Documentation

Webhooks — sealing lifecycle events

Delivery guarantees, Svix-compatible signing (mock), and payloads for completion and failure envelopes.

Edit on GitHub

Registering endpoints

Navigate to Portal → Webhooks (still mocked UX) and add an HTTPS POST URL reachable from seal.club egress ranges. Allowed ports: 443 only. Mutual TLS bundles available for enterprise workspaces.

Mintlify placeholders below describe payloads we intend to certify before GA.

Event catalog

TypePurpose
job.createdFire-and-forget acknowledgment that metadata persisted successfully. Rarely actionable.
job.completedReceipt ready; payload embeds fingerprints + storage pointers. Primary integration hook.
job.failedTerminal error with machine-readable reason_code. Consumers should alert paging systems.

Signing headers (planned)

Outbound deliveries mimic Svix—verify Seal-Signature, Seal-Timestamp, and rotate signing secrets per endpoint.

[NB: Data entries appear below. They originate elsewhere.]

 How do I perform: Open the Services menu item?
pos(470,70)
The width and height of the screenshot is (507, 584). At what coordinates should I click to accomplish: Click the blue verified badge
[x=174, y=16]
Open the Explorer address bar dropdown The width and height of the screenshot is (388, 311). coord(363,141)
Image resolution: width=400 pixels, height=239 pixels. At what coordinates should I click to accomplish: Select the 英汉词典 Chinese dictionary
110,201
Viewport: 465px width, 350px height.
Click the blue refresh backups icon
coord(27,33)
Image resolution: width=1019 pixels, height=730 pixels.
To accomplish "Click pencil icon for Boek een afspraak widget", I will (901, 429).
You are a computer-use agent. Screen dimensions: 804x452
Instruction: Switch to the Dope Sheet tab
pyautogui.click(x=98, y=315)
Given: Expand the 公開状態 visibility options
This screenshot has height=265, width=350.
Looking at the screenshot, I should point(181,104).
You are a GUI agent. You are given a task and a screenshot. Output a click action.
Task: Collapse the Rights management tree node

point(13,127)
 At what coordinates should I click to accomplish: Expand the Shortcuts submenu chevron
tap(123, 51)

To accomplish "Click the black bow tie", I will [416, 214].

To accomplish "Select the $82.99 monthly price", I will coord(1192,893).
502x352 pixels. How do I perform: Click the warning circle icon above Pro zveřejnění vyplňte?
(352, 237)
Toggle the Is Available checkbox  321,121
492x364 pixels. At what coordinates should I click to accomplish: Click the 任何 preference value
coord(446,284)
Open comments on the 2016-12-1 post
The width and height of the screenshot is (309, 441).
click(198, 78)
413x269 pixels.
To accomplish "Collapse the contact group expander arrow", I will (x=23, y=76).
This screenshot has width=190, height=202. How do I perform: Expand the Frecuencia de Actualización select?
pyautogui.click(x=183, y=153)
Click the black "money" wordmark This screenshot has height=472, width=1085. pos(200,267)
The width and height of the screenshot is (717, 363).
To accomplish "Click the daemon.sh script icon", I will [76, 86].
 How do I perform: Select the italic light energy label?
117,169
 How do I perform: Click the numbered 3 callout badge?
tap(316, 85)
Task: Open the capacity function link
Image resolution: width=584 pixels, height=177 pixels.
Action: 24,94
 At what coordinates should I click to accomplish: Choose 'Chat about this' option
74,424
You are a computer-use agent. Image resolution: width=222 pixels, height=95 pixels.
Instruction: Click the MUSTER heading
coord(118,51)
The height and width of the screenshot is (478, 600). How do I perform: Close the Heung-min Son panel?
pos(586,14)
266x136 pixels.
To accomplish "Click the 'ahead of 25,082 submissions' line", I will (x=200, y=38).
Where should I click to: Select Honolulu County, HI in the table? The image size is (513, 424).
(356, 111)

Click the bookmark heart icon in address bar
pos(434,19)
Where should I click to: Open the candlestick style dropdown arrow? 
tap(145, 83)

Pseudo-code until publish:

verifySignature({
	version: headers['Seal-Signature-Version'],
	payload: rawBodyBytes,
	header: headers['Seal-Signature'],
});

Sample job.completed

{
	"type": "job.completed",
	"schema": "2026-05-08",
	"id": "del_884b",
	"created_at": "2026-05-08T18:43:51Z",
	"data": {
		"id": "job_014b7c",
		"environment_id": "env_sandbox_01",
		"receipt_sha512": "2c26b46b68ffc68ffe13d7d5d5c5c5c…",
		"receipt_url": "https://cdn.seal.club/receipts/job_014b7c.json"
	}
}

Retries & idempotency

We retry exponential backoff capped at sixteen hours (2^n seconds with jitter). Successful responses return HTTP 200–299. Use idempotent handlers—you may receive duplicate deliveries crossing regional failovers.